Titanic life may bloom without water
Hydrocarbon seas on Saturn's moon could be a solvent for biological molecules.
Are those dark patches on Titan really oceans, fed by rivers of liquid ethane? And if so, what are the fish like?
The extraordinary images sent from Saturn's giant moon by the Huygens spacecraft should make speculation about life in liquids other than water more than a scientific parlour game.
In fact, a lifeless Titan would point to a gap in our understanding of carbon-based molecules, says chemist Steven Benner of the University of Florida in Gainesville. Organisms should be comfortable in a hydrocarbon ocean, he says.
University of Florida, Gainesville
Earth demonstrates the logic in this. Life is found just about everywhere there is water and a source of energy, and water seems a prerequisite for every form of life. This makes some scientists pessimistic about life on Titan: "There is no chance for life on the surface because it is too cold and there is no liquid water," says François Raulin, a scientist working on the European Space Agency's Huygens mission.
But does life depend on water? Or could it be that Earth life has evolved to suit its watery home? Anything we might recognize as life probably needs a liquid solvent to transport molecules and bring them together. But who says the solvent must be water?
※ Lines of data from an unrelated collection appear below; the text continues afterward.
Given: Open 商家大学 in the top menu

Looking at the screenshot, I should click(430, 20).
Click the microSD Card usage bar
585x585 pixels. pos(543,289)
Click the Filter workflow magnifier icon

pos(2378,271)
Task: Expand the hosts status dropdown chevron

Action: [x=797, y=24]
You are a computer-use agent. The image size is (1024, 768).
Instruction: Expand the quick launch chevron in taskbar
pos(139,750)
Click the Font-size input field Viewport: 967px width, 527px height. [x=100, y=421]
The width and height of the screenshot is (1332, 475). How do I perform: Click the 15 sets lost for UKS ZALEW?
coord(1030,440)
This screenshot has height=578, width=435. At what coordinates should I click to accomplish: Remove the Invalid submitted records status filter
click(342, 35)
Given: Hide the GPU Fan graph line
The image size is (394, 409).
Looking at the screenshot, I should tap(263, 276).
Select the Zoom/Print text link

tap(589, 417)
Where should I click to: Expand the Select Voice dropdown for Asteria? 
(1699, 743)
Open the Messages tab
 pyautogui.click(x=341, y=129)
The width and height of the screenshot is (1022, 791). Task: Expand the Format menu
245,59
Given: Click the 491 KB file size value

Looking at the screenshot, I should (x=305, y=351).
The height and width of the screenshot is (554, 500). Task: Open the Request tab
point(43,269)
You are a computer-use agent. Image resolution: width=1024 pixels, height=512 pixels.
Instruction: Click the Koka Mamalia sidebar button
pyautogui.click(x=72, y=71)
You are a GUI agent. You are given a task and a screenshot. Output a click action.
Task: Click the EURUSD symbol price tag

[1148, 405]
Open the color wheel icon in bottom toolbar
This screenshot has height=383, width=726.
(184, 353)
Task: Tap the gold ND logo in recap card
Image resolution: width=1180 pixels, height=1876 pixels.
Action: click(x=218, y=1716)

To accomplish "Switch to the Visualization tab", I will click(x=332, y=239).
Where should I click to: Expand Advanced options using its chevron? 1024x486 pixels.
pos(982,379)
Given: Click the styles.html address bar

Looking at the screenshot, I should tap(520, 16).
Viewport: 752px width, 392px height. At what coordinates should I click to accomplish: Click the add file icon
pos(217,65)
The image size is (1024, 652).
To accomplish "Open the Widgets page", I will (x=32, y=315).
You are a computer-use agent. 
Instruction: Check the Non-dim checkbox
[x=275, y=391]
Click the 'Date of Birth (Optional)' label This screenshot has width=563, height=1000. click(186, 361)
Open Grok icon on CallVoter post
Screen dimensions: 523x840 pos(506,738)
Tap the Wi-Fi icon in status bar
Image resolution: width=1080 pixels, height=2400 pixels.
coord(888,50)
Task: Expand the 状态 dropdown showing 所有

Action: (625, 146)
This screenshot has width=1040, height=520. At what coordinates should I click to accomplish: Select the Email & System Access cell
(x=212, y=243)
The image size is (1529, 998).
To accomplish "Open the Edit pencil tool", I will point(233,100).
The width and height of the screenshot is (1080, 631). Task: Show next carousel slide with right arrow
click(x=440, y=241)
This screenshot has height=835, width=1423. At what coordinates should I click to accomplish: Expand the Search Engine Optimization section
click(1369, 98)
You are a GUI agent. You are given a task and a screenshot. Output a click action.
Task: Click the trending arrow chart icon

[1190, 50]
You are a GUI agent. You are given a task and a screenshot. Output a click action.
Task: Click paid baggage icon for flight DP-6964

Benner and his colleagues argue in Current Opinion in Chemical Biology that water-free environments on other worlds might fulfil the conditions for life1. Liquid ammonia is rather similar to water: it dissolves molecules with electrically charged parts, including carbon-based (organic) ones. On Earth, ammonia boils at -33°C; but there are many places in the Solar System where it could exist in liquid state, such as the clouds of Jupiter.
Other worlds could support exotic solvents: all of the gas giants might contain patches of dense, liquid-like hydrogen in their atmospheres, and Venus has clouds composed of droplets of sulphuric acid.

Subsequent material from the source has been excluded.